• _What you need to do_
From the data below, extract every line containing the string "Select" and copy each one in full.

• _Task data_
################
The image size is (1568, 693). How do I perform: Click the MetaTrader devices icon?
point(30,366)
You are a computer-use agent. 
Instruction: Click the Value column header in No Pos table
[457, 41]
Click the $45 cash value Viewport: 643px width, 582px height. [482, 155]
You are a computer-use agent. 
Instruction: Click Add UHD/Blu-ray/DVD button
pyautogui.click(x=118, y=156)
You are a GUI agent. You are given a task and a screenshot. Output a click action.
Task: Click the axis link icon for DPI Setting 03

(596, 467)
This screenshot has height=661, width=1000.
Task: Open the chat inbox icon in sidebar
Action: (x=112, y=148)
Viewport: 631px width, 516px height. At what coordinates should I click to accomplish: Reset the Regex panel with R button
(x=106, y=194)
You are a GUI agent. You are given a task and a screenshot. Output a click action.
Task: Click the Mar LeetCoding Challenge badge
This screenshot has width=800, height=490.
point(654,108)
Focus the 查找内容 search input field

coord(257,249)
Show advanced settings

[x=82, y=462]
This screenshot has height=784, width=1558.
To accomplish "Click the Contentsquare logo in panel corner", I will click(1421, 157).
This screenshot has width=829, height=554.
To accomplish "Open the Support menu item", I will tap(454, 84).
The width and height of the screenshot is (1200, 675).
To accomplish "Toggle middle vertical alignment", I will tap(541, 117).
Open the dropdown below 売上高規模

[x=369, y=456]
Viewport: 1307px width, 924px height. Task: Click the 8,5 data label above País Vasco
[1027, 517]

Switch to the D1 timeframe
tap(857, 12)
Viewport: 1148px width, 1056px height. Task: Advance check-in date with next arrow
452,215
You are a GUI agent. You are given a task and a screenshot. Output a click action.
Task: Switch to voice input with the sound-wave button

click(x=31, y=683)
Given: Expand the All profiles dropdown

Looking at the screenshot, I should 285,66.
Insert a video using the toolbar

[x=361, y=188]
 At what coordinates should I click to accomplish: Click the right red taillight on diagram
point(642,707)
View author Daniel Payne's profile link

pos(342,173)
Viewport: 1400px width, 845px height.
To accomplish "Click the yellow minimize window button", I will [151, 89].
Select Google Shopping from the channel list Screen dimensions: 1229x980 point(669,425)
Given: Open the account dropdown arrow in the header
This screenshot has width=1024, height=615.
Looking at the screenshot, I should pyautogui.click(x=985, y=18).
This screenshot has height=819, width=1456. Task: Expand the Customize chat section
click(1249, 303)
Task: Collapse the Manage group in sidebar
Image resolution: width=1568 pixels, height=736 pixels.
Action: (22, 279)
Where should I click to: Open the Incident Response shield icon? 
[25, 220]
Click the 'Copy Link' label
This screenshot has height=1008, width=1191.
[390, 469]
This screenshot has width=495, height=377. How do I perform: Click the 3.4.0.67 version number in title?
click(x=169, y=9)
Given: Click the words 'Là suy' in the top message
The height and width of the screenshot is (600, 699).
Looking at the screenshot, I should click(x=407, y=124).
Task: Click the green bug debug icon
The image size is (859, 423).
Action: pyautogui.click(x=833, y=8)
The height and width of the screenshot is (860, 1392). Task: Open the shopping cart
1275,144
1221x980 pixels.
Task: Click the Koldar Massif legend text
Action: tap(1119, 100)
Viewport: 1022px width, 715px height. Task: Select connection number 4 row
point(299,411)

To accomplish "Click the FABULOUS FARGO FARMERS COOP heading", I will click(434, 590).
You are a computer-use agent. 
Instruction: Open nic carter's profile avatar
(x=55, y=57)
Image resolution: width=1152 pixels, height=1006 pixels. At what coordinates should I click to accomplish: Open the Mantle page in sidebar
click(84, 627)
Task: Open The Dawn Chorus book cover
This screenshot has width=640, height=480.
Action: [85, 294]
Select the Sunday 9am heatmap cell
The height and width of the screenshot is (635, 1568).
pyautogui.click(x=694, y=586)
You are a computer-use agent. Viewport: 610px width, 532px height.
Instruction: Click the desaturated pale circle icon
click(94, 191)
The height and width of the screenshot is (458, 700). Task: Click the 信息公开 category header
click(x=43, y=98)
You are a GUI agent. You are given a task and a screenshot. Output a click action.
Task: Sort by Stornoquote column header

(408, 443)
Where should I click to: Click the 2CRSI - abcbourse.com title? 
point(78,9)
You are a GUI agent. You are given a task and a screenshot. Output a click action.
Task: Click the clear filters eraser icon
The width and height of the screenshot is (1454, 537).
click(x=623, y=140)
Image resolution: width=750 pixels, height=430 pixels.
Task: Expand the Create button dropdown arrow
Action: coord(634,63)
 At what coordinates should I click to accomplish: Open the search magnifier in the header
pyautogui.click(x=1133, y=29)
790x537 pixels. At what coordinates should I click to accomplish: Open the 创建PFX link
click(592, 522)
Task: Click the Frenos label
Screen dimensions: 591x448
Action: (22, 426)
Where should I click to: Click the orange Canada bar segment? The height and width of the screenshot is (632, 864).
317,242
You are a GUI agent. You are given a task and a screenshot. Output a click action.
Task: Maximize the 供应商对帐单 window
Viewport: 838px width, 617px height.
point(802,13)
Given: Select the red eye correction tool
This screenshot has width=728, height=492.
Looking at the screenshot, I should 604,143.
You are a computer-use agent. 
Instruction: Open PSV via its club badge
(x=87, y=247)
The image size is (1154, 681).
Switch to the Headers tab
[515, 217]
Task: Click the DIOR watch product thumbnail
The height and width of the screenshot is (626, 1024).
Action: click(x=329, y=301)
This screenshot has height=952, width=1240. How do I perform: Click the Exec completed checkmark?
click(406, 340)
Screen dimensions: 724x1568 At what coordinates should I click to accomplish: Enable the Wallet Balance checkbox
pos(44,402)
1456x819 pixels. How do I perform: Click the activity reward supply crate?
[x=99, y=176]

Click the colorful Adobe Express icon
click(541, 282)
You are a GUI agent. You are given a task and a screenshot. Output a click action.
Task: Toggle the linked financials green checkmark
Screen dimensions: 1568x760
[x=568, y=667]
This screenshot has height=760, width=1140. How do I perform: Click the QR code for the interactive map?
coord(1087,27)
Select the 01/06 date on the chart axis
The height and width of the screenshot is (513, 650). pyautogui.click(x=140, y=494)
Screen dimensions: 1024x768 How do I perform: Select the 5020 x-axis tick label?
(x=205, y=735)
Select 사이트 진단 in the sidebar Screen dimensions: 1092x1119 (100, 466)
################
• _Answer to this task_
Select Google Shopping from the channel list Screen dimensions: 1229x980 point(669,425)
Viewport: 1022px width, 715px height. Task: Select connection number 4 row
Select the Sunday 9am heatmap cell
Given: Select the red eye correction tool
Select the 01/06 date on the chart axis
Screen dimensions: 1024x768 How do I perform: Select the 5020 x-axis tick label?
Select 사이트 진단 in the sidebar Screen dimensions: 1092x1119 (100, 466)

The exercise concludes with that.